[Items listed in a dataset]
◆ ◆ ◆
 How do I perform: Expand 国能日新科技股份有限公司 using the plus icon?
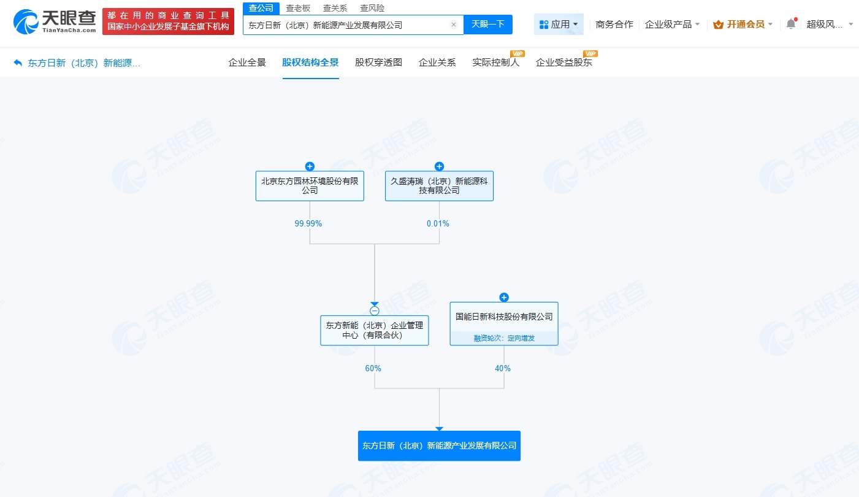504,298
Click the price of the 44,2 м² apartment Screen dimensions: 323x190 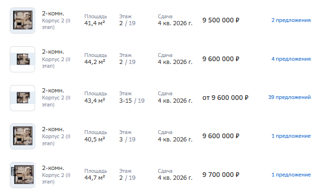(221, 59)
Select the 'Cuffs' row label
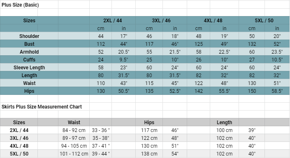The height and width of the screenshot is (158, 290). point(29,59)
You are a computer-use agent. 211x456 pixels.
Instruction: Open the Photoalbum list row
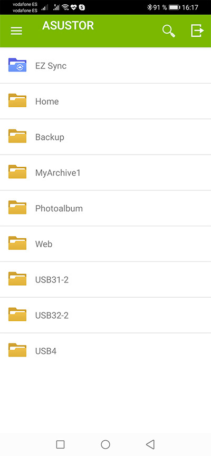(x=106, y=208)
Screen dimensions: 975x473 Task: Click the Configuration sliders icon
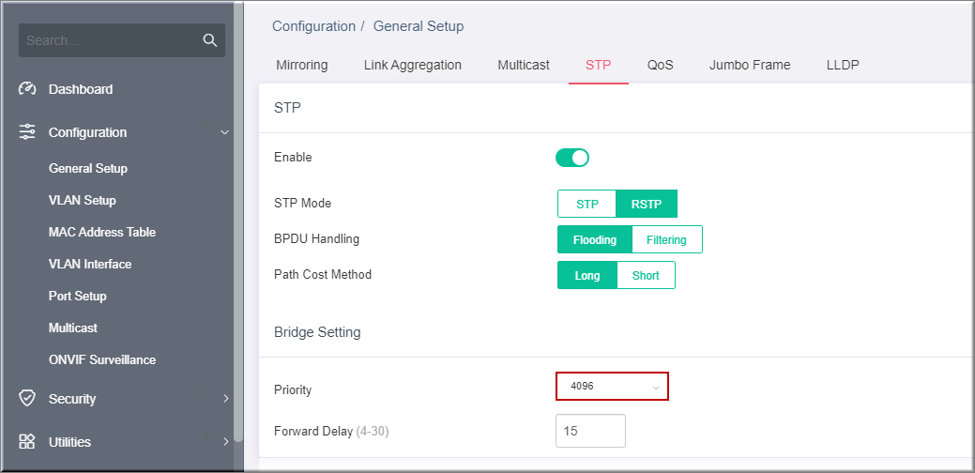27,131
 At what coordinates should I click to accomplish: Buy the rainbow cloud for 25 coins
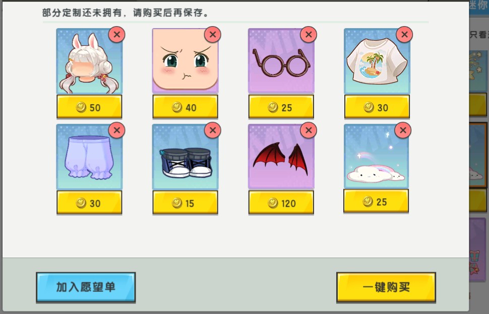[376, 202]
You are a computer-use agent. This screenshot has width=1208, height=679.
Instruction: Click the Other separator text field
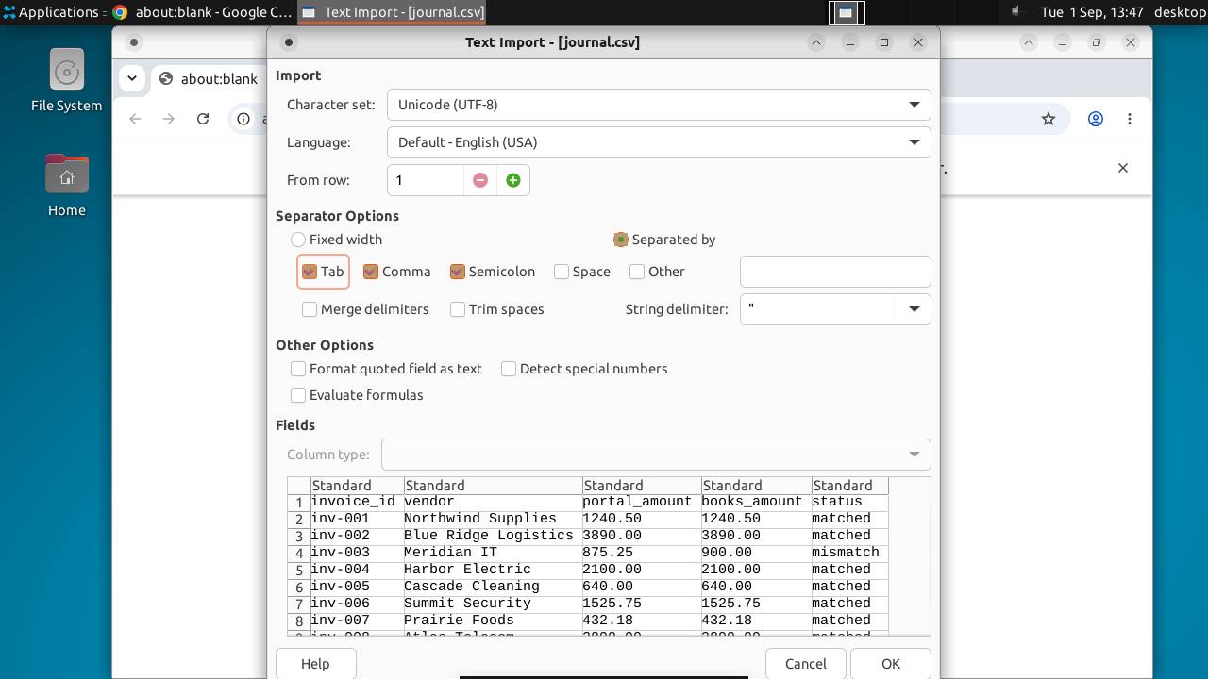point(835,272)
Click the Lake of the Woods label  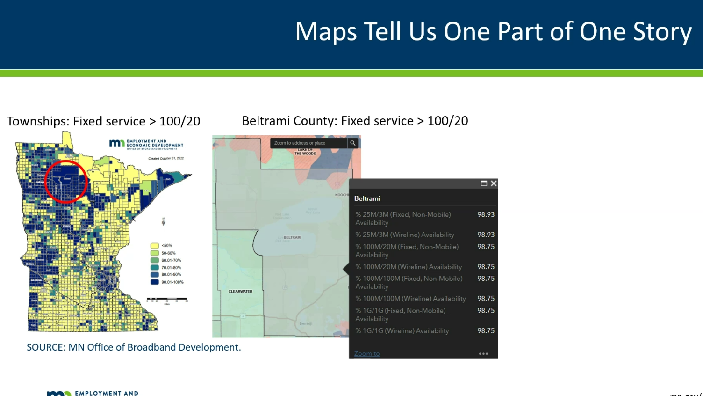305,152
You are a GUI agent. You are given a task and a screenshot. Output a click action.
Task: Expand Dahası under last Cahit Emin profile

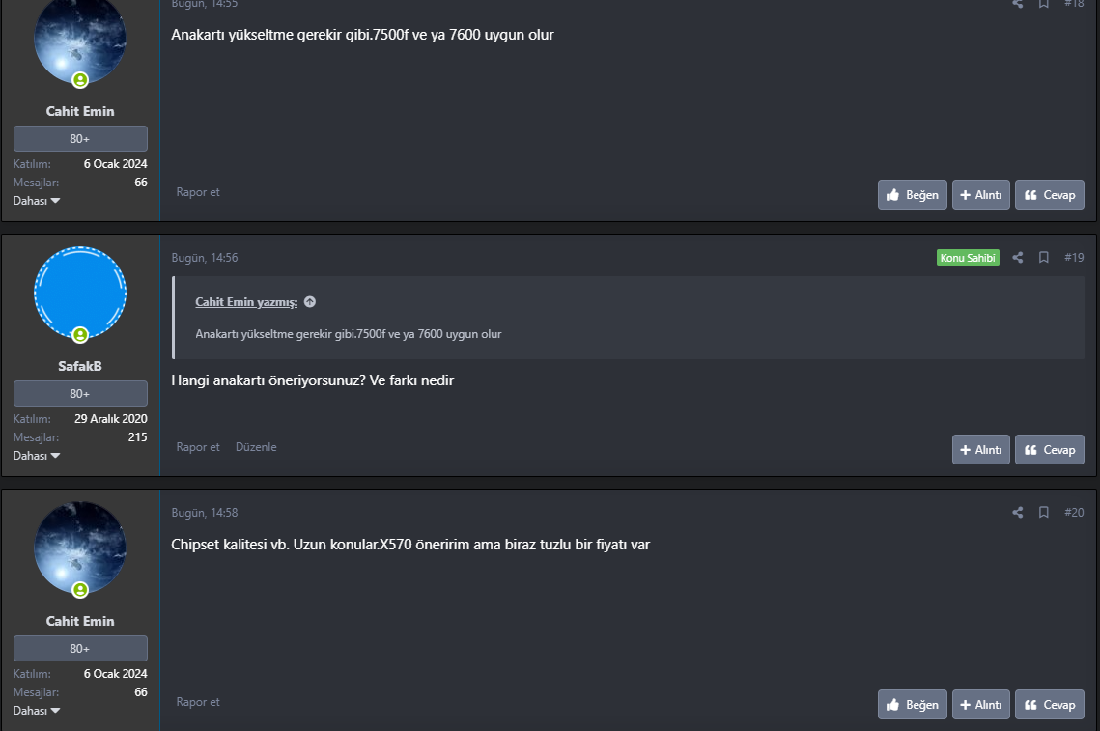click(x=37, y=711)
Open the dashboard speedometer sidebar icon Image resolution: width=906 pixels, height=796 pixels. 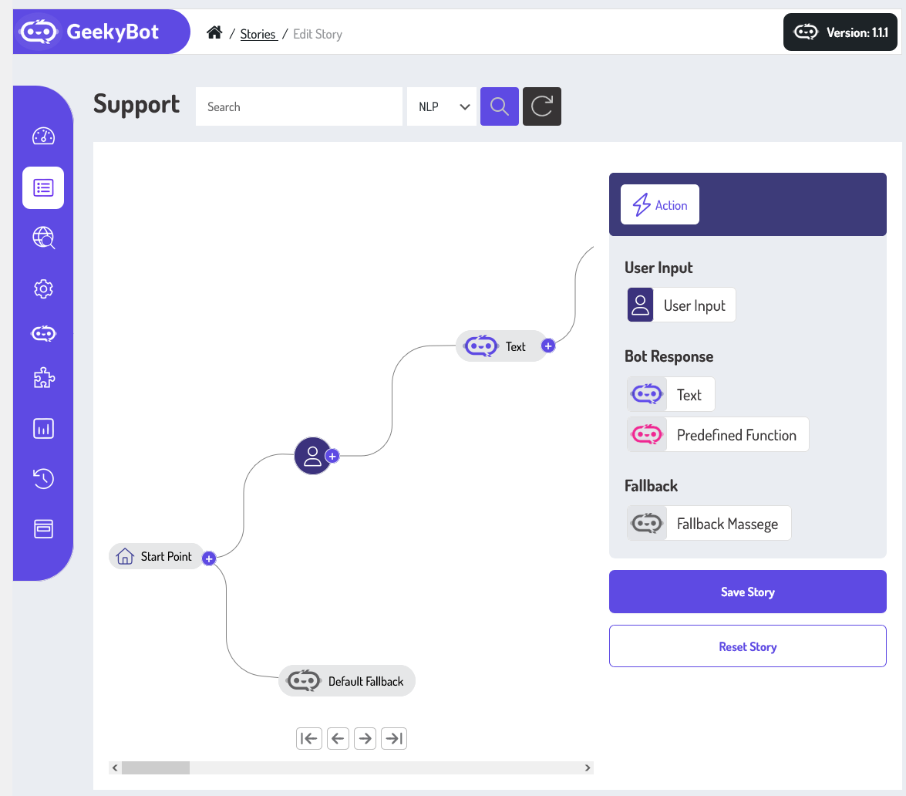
◆ ◆ ◆
§ WHAT TO DO
Pictures stay out; reproduce exactly the lines from the one containing "You are a GUI" through the end of the data.

§ OUTPUT OF THE EXERCISE
You are a GUI agent. You are given a task and a screenshot. Output a click action.
Task: Expand Dahası under last Cahit Emin profile

click(x=37, y=711)
Open the dashboard speedometer sidebar icon Image resolution: width=906 pixels, height=796 pixels. 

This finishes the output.